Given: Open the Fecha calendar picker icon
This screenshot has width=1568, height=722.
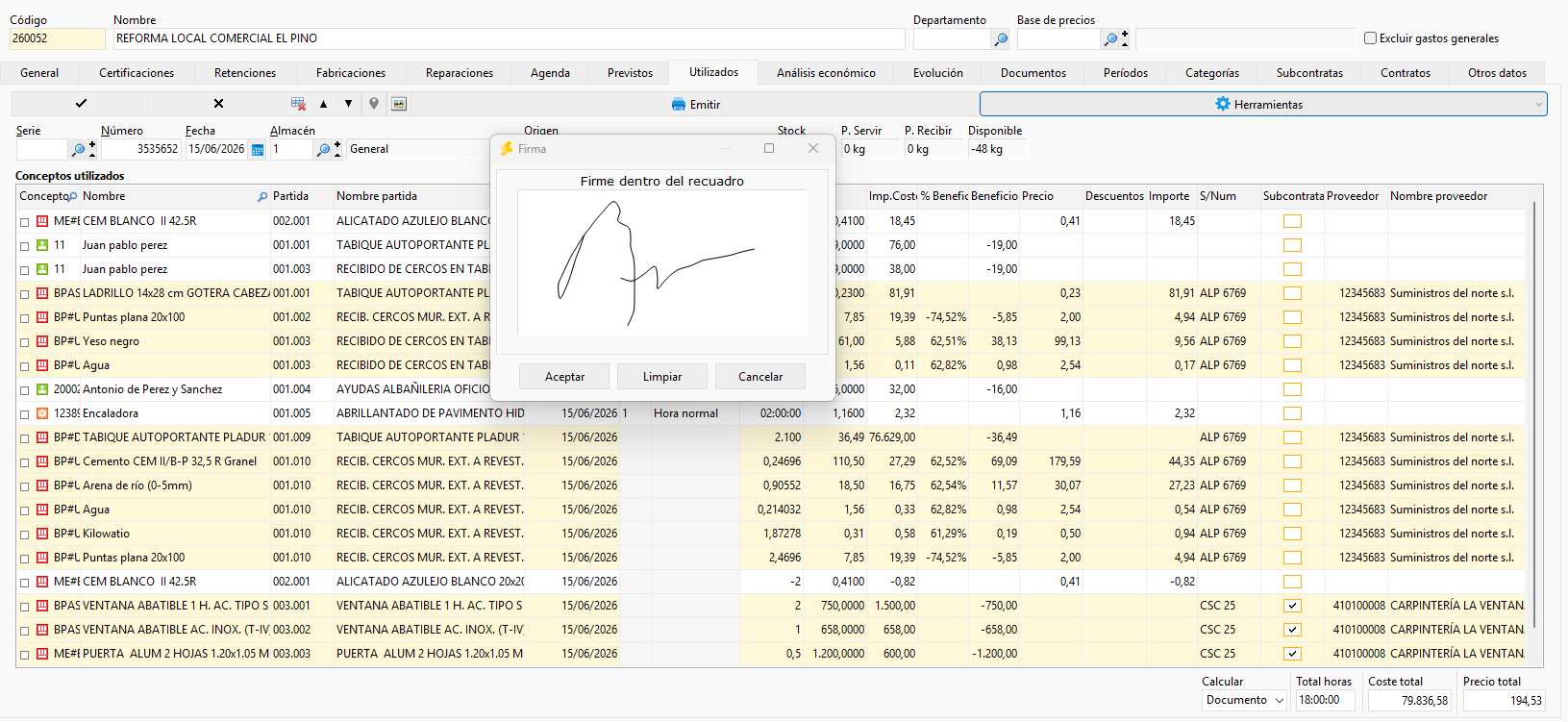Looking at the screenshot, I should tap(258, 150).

---

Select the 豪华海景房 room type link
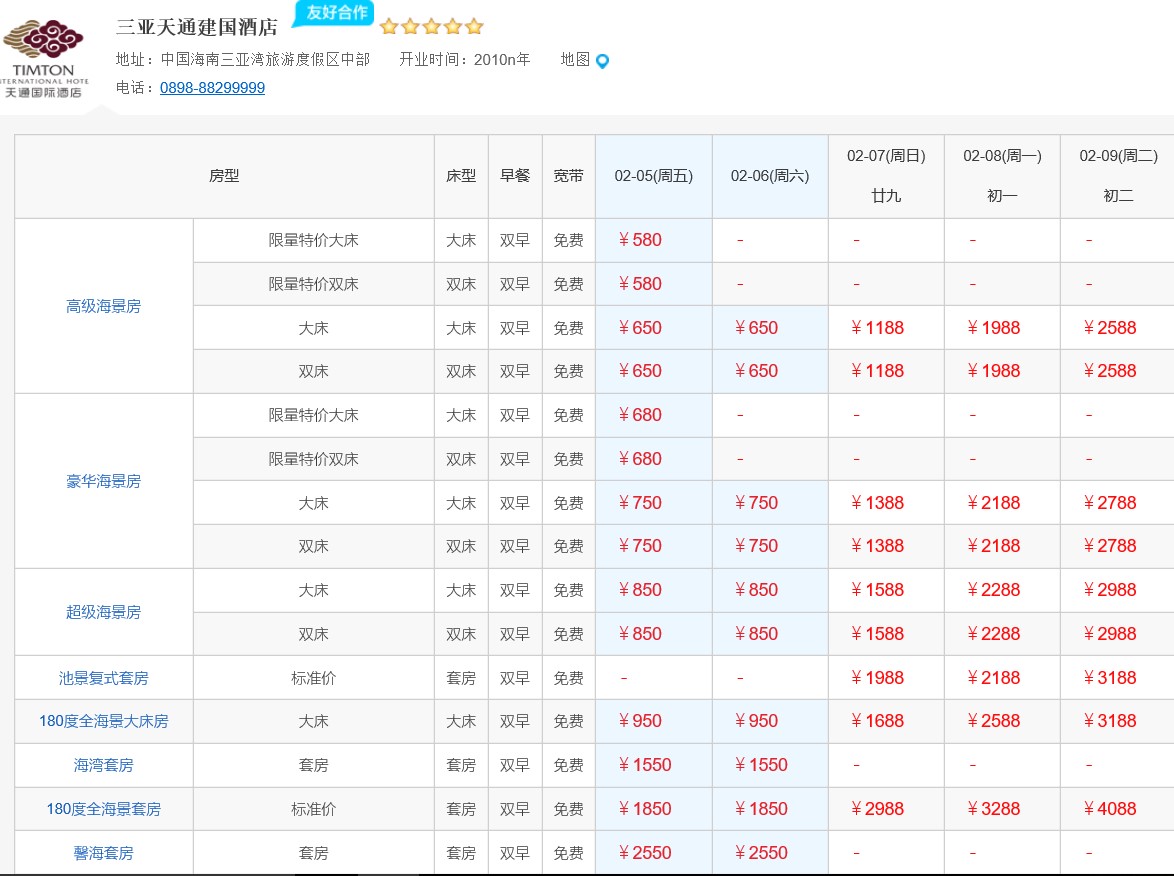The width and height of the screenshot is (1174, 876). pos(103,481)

--

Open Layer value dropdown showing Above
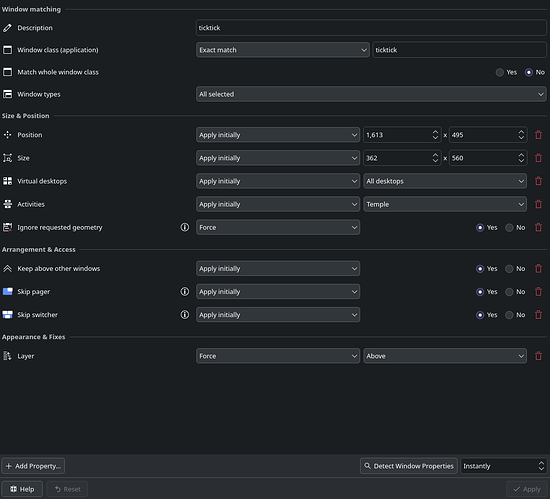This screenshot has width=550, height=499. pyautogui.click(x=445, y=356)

## SHORT EXERCISE
Write out, as a numbered list, the part of the rows that opens with the line containing "Given: Open the Fecha calendar picker icon" and closes with the line containing "Looking at the", including both of those lines and dropping any blank lines. Leave the pictures out.

## EXPECTED OUTPUT
1. Given: Open the Fecha calendar picker icon
2. This screenshot has width=1568, height=722.
3. Looking at the screenshot, I should tap(258, 150).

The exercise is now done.